Critique Image
Format respecté 2.35 couleurs CinemaScope De Luxe photographié magnifiquement par Michael Reed reporté numériquement en « 2.35 16/9 compatible 4/3 » : le fait que la Fox soit mentionnée comme distributeur à la fin du film indique qu'il s'agit d'une copie américaine. Les premiers plans d'ensemble « africains » du générique d'ouverture sont bien fourmillants. Mais le reste est en honnête, bon ou parfois très bon état. Évidemment, le fait que le format Scope soit un peu recadré pour être compatible 16/9 induit, comme toujours, une légère perte de définition, de luminosité et de vivacité des couleurs sur certains plans, notamment les plans d'ensemble et de demi-ensemble.

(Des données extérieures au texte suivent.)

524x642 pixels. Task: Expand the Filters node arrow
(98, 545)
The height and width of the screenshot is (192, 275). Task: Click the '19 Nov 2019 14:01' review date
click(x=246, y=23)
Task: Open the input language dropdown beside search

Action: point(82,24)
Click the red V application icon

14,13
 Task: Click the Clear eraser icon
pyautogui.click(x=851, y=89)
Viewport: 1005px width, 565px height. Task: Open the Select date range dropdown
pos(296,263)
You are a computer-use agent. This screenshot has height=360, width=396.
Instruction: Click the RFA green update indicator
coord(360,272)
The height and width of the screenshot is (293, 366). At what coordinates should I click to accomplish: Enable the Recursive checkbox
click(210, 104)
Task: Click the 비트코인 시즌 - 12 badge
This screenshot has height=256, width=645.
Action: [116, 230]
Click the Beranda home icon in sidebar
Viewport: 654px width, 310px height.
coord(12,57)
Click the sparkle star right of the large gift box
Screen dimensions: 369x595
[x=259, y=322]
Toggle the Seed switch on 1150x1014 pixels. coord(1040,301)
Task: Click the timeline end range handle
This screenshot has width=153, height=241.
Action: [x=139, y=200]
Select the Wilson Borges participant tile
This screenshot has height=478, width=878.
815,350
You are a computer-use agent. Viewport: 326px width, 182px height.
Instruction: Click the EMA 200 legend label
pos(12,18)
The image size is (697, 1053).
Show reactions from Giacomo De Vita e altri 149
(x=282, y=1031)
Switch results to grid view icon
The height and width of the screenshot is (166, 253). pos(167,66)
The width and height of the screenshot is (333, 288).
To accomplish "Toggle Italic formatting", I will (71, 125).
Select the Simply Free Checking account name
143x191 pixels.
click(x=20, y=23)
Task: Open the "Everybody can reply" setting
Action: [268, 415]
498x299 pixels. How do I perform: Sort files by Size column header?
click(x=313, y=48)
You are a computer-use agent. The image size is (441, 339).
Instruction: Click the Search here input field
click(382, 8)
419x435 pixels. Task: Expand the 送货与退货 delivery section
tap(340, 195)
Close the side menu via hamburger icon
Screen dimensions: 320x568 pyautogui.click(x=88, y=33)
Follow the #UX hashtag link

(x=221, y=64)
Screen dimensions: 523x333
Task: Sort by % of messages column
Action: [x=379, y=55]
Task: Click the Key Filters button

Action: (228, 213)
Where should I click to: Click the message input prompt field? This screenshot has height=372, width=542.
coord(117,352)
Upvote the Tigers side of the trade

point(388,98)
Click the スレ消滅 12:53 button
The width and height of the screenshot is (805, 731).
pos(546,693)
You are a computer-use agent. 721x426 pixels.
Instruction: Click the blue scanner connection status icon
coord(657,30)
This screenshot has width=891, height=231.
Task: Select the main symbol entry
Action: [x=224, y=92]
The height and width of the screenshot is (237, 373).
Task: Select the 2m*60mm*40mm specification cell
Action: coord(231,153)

Mais la numérisation compense assez bien cet inconvénient inévitable en augmentant la définition, la luminosité et le contraste. Au total, satisfaisant, même si on est encore loin de la perfection de définition et de couleurs de la copie chimique neuve que nous avions visionnée à la Cinémathèque République à Paris, au temps où ses séances de cinéma-bis y avait lieu, grâce à Jean-François Rauger. Il est vrai que ce DVD présente un avantage majeur, même s'il est un peu hors-sujet dans le cadre de cette section précise : on peut jouir du film en toute tranquillité sans avoir à souffrir de rires gras et autres réactions imbéciles d'une partie du public qui nous avait gâché cette séance alors que c'était un film que nous voulions voir depuis près de 20 ans ! Moralité : mieux vaut un DVD en Scope même compatible 16/9 qu'un film en Scope intégral pur vu dans ces conditions !
Critique Son
Dolby Mono d'origine 2.0 v.o.s.t.f. et v.f. d'époque : très bien. La v.f. d'époque est excellente mais la voix française de Martine Beswick n'est pas assez grave et ne correspond pas à la voix originale de l'actrice. Aucun défaut technique sur les deux pistes qui soutiennent l'épreuve du temps sans effort. Musique du générique d'ouverture produisant un effet de décalage impressionnant et volontaire, ensuite traditionnellement efficace. Belle musique de Carlo Martelli supervisée par Philip Martell.